None of this is to pretend the counterinsurgency was clean. It was not, and India’s own courts have said so, convicting policemen in specific cases of abduction and custodial killing, including the murder of the human rights investigator Jaswant Singh Khalra, for which six Punjab Police officers were convicted. A state governed by law must prosecute such crimes, and it did. But honesty cuts both ways. The human rights discourse that flowered in the 1990s, and that dominates the retrospective industry today, was strikingly selective. It counted every militant’s death in police custody and almost none of the deaths militants themselves inflicted. It built archives for the perpetrators’ end and left the bus massacres, the train massacres, the murdered editors and the fleeing Hindu families without so much as a memorial plaque. Gill himself argued until his death in 2017 that this one eyed accounting demoralised the men who had saved Punjab while sanctifying the movement that had burned it. On that point, whatever one thinks of his methods, the record is with him.
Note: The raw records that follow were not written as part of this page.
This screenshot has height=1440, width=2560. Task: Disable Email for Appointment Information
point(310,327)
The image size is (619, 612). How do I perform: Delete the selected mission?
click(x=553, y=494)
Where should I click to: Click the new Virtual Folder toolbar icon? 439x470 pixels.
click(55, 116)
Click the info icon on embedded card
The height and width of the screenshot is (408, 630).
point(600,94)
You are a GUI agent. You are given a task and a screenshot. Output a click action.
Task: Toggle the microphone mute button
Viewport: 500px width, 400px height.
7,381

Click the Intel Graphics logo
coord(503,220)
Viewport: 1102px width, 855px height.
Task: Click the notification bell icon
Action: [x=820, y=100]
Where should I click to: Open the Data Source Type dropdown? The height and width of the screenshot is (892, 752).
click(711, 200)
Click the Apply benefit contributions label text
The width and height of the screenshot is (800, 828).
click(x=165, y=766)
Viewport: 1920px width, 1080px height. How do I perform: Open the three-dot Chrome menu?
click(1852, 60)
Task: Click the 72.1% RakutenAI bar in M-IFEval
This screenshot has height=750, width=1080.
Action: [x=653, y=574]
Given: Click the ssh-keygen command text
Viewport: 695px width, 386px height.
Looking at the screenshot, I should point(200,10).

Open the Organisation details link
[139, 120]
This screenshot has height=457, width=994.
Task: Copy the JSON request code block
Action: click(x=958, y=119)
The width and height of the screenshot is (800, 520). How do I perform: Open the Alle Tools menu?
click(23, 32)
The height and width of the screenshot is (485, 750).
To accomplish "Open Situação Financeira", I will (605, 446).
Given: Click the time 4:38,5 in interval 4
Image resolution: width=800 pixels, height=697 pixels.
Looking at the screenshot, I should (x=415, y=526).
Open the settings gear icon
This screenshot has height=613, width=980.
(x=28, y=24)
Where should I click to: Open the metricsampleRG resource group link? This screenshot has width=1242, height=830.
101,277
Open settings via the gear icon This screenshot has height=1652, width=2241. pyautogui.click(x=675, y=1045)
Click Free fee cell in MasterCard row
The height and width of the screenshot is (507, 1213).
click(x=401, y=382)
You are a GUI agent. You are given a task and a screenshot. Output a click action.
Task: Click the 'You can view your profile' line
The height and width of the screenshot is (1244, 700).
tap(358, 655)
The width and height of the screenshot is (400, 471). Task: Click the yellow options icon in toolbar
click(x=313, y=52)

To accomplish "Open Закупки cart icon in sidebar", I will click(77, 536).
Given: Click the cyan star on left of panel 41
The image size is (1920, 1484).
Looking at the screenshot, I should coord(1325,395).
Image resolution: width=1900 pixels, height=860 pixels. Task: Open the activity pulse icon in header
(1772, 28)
The Satluj still flows past Ludhiana and Ferozepur, indifferent as rivers are. But nations are not rivers, and a nation that allows the memory of terror to be rewritten as a simple fable of state villainy is a nation preparing to be surprised again. Punjab’s Hindus were hunted in their buses, their trains, their newspapers and their prayer halls, and a Sikh policeman and his men gave their lives in the thousands to end it. That is the history. It deserves to be spoken aloud, not whispered around.